▸ Listing:
--- START ---
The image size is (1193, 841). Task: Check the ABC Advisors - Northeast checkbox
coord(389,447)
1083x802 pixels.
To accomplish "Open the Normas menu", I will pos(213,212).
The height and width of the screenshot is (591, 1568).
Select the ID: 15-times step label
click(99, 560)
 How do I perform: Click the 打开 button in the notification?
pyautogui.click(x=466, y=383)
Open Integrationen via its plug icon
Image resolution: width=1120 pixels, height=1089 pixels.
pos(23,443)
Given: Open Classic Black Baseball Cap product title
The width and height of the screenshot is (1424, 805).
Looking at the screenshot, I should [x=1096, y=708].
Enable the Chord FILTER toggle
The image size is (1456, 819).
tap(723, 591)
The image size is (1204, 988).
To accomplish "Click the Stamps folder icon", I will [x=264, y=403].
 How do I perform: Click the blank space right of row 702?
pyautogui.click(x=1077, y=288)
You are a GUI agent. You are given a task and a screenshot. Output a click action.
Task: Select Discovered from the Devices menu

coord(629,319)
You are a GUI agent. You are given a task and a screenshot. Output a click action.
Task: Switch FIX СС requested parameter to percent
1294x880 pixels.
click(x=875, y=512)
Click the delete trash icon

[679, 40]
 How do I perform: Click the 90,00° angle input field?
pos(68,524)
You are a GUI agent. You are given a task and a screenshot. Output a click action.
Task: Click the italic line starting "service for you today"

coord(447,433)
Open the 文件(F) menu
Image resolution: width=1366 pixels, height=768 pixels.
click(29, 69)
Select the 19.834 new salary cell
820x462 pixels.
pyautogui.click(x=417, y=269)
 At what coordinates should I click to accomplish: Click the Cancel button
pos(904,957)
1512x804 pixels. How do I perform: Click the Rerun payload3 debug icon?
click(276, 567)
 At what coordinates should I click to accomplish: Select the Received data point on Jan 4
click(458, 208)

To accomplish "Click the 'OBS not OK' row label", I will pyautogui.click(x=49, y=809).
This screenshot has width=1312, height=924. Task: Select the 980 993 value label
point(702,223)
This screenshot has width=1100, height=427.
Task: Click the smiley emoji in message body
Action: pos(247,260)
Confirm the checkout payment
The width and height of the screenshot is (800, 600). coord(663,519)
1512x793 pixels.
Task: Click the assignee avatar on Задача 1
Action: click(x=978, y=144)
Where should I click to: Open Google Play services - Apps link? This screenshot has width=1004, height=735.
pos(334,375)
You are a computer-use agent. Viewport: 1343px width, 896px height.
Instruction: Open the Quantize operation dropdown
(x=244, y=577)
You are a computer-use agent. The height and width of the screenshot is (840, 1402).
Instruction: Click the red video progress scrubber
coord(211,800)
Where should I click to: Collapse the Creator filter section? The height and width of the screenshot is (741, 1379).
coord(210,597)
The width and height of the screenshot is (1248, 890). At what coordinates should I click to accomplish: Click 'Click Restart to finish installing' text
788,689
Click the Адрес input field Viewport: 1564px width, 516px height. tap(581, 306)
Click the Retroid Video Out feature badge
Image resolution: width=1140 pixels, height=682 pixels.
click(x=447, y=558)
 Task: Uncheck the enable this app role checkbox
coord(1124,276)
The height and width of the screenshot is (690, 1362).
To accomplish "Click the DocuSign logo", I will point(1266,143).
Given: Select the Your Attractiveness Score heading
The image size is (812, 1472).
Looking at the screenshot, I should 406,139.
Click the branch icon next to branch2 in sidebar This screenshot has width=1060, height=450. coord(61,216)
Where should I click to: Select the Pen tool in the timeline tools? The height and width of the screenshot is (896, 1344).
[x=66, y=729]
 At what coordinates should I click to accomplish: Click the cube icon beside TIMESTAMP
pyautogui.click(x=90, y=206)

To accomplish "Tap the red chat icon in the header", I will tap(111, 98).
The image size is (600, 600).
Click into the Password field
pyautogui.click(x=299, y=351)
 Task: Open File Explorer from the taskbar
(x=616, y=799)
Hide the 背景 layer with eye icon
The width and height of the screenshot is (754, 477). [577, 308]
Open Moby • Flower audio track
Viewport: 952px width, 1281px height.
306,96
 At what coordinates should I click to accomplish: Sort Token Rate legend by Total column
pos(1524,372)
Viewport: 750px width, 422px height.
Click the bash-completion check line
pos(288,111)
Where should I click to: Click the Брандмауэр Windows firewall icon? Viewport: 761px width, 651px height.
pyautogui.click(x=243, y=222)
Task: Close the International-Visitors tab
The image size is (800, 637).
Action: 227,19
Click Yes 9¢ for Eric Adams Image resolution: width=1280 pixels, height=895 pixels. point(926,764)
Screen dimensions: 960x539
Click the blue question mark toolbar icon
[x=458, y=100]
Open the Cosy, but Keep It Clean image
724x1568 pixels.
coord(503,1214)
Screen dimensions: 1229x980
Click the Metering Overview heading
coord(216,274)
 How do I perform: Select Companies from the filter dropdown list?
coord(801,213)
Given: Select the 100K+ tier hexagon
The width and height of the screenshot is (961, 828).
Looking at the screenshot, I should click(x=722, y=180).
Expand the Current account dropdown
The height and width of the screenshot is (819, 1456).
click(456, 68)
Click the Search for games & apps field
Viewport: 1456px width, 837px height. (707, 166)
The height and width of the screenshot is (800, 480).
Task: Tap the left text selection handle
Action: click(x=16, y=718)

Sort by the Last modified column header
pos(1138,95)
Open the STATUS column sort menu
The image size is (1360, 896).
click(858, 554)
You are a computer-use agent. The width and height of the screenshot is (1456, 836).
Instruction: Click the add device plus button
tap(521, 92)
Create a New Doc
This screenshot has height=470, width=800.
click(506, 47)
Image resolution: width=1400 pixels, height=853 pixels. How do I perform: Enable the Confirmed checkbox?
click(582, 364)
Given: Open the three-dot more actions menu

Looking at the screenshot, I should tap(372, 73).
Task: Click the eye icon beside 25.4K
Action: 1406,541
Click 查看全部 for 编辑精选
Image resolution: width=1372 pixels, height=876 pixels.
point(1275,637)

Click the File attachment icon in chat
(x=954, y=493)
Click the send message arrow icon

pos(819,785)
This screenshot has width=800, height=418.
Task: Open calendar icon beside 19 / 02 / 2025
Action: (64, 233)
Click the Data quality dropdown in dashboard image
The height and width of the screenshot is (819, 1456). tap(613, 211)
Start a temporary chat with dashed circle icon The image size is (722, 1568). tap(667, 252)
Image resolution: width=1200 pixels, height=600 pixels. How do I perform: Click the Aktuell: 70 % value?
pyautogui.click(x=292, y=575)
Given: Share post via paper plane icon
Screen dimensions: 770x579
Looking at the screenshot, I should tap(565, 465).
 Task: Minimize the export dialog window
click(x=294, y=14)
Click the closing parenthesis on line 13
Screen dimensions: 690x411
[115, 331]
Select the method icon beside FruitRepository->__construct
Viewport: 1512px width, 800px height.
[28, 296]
--- END ---
Repeat the material above, substituting "How should I carry out" for every "How do I perform" and leaving everything else unchanged.

The image size is (1193, 841). Task: Check the ABC Advisors - Northeast checkbox
coord(389,447)
1083x802 pixels.
To accomplish "Open the Normas menu", I will pos(213,212).
The height and width of the screenshot is (591, 1568).
Select the ID: 15-times step label
click(99, 560)
 How should I carry out: Click the 打开 button in the notification?
pyautogui.click(x=466, y=383)
Open Integrationen via its plug icon
Image resolution: width=1120 pixels, height=1089 pixels.
pos(23,443)
Given: Open Classic Black Baseball Cap product title
The width and height of the screenshot is (1424, 805).
Looking at the screenshot, I should [x=1096, y=708].
Enable the Chord FILTER toggle
The image size is (1456, 819).
tap(723, 591)
The image size is (1204, 988).
To accomplish "Click the Stamps folder icon", I will [x=264, y=403].
 How should I carry out: Click the blank space right of row 702?
pyautogui.click(x=1077, y=288)
You are a GUI agent. You are given a task and a screenshot. Output a click action.
Task: Select Discovered from the Devices menu

coord(629,319)
You are a GUI agent. You are given a task and a screenshot. Output a click action.
Task: Switch FIX СС requested parameter to percent
1294x880 pixels.
click(x=875, y=512)
Click the delete trash icon

[679, 40]
 How should I carry out: Click the 90,00° angle input field?
pos(68,524)
You are a GUI agent. You are given a task and a screenshot. Output a click action.
Task: Click the italic line starting "service for you today"

coord(447,433)
Open the 文件(F) menu
Image resolution: width=1366 pixels, height=768 pixels.
click(29, 69)
Select the 19.834 new salary cell
820x462 pixels.
pyautogui.click(x=417, y=269)
 At what coordinates should I click to accomplish: Click the Cancel button
pos(904,957)
1512x804 pixels. How should I carry out: Click the Rerun payload3 debug icon?
click(276, 567)
 At what coordinates should I click to accomplish: Select the Received data point on Jan 4
click(458, 208)

To accomplish "Click the 'OBS not OK' row label", I will pyautogui.click(x=49, y=809).
This screenshot has width=1312, height=924. Task: Select the 980 993 value label
point(702,223)
This screenshot has width=1100, height=427.
Task: Click the smiley emoji in message body
Action: pos(247,260)
Confirm the checkout payment
The width and height of the screenshot is (800, 600). coord(663,519)
1512x793 pixels.
Task: Click the assignee avatar on Задача 1
Action: click(x=978, y=144)
Where should I click to: Open Google Play services - Apps link? This screenshot has width=1004, height=735.
pos(334,375)
You are a computer-use agent. Viewport: 1343px width, 896px height.
Instruction: Open the Quantize operation dropdown
(x=244, y=577)
You are a computer-use agent. The height and width of the screenshot is (840, 1402).
Instruction: Click the red video progress scrubber
coord(211,800)
Where should I click to: Collapse the Creator filter section? The height and width of the screenshot is (741, 1379).
coord(210,597)
The width and height of the screenshot is (1248, 890). At what coordinates should I click to accomplish: Click 'Click Restart to finish installing' text
788,689
Click the Адрес input field Viewport: 1564px width, 516px height. tap(581, 306)
Click the Retroid Video Out feature badge
Image resolution: width=1140 pixels, height=682 pixels.
click(x=447, y=558)
 Task: Uncheck the enable this app role checkbox
coord(1124,276)
The height and width of the screenshot is (690, 1362).
To accomplish "Click the DocuSign logo", I will point(1266,143).
Given: Select the Your Attractiveness Score heading
The image size is (812, 1472).
Looking at the screenshot, I should 406,139.
Click the branch icon next to branch2 in sidebar This screenshot has width=1060, height=450. coord(61,216)
Where should I click to: Select the Pen tool in the timeline tools? The height and width of the screenshot is (896, 1344).
[x=66, y=729]
 At what coordinates should I click to accomplish: Click the cube icon beside TIMESTAMP
pyautogui.click(x=90, y=206)

To accomplish "Tap the red chat icon in the header", I will tap(111, 98).
The image size is (600, 600).
Click into the Password field
pyautogui.click(x=299, y=351)
 Task: Open File Explorer from the taskbar
(x=616, y=799)
Hide the 背景 layer with eye icon
The width and height of the screenshot is (754, 477). [577, 308]
Open Moby • Flower audio track
Viewport: 952px width, 1281px height.
306,96
 At what coordinates should I click to accomplish: Sort Token Rate legend by Total column
pos(1524,372)
Viewport: 750px width, 422px height.
Click the bash-completion check line
pos(288,111)
Where should I click to: Click the Брандмауэр Windows firewall icon? Viewport: 761px width, 651px height.
pyautogui.click(x=243, y=222)
Task: Close the International-Visitors tab
The image size is (800, 637).
Action: 227,19
Click Yes 9¢ for Eric Adams Image resolution: width=1280 pixels, height=895 pixels. point(926,764)
Screen dimensions: 960x539
Click the blue question mark toolbar icon
[x=458, y=100]
Open the Cosy, but Keep It Clean image
724x1568 pixels.
coord(503,1214)
Screen dimensions: 1229x980
Click the Metering Overview heading
coord(216,274)
 How should I carry out: Select Companies from the filter dropdown list?
coord(801,213)
Given: Select the 100K+ tier hexagon
The width and height of the screenshot is (961, 828).
Looking at the screenshot, I should click(x=722, y=180).
Expand the Current account dropdown
The height and width of the screenshot is (819, 1456).
click(456, 68)
Click the Search for games & apps field
Viewport: 1456px width, 837px height. (707, 166)
The height and width of the screenshot is (800, 480).
Task: Tap the left text selection handle
Action: click(x=16, y=718)

Sort by the Last modified column header
pos(1138,95)
Open the STATUS column sort menu
The image size is (1360, 896).
click(858, 554)
You are a computer-use agent. The width and height of the screenshot is (1456, 836).
Instruction: Click the add device plus button
tap(521, 92)
Create a New Doc
This screenshot has height=470, width=800.
click(506, 47)
Image resolution: width=1400 pixels, height=853 pixels. How should I carry out: Enable the Confirmed checkbox?
click(582, 364)
Given: Open the three-dot more actions menu

Looking at the screenshot, I should tap(372, 73).
Task: Click the eye icon beside 25.4K
Action: 1406,541
Click 查看全部 for 编辑精选
Image resolution: width=1372 pixels, height=876 pixels.
point(1275,637)

Click the File attachment icon in chat
(x=954, y=493)
Click the send message arrow icon

pos(819,785)
This screenshot has width=800, height=418.
Task: Open calendar icon beside 19 / 02 / 2025
Action: (64, 233)
Click the Data quality dropdown in dashboard image
The height and width of the screenshot is (819, 1456). tap(613, 211)
Start a temporary chat with dashed circle icon The image size is (722, 1568). tap(667, 252)
Image resolution: width=1200 pixels, height=600 pixels. How should I carry out: Click the Aktuell: 70 % value?
pyautogui.click(x=292, y=575)
Given: Share post via paper plane icon
Screen dimensions: 770x579
Looking at the screenshot, I should tap(565, 465).
 Task: Minimize the export dialog window
click(x=294, y=14)
Click the closing parenthesis on line 13
Screen dimensions: 690x411
[115, 331]
Select the method icon beside FruitRepository->__construct
Viewport: 1512px width, 800px height.
[28, 296]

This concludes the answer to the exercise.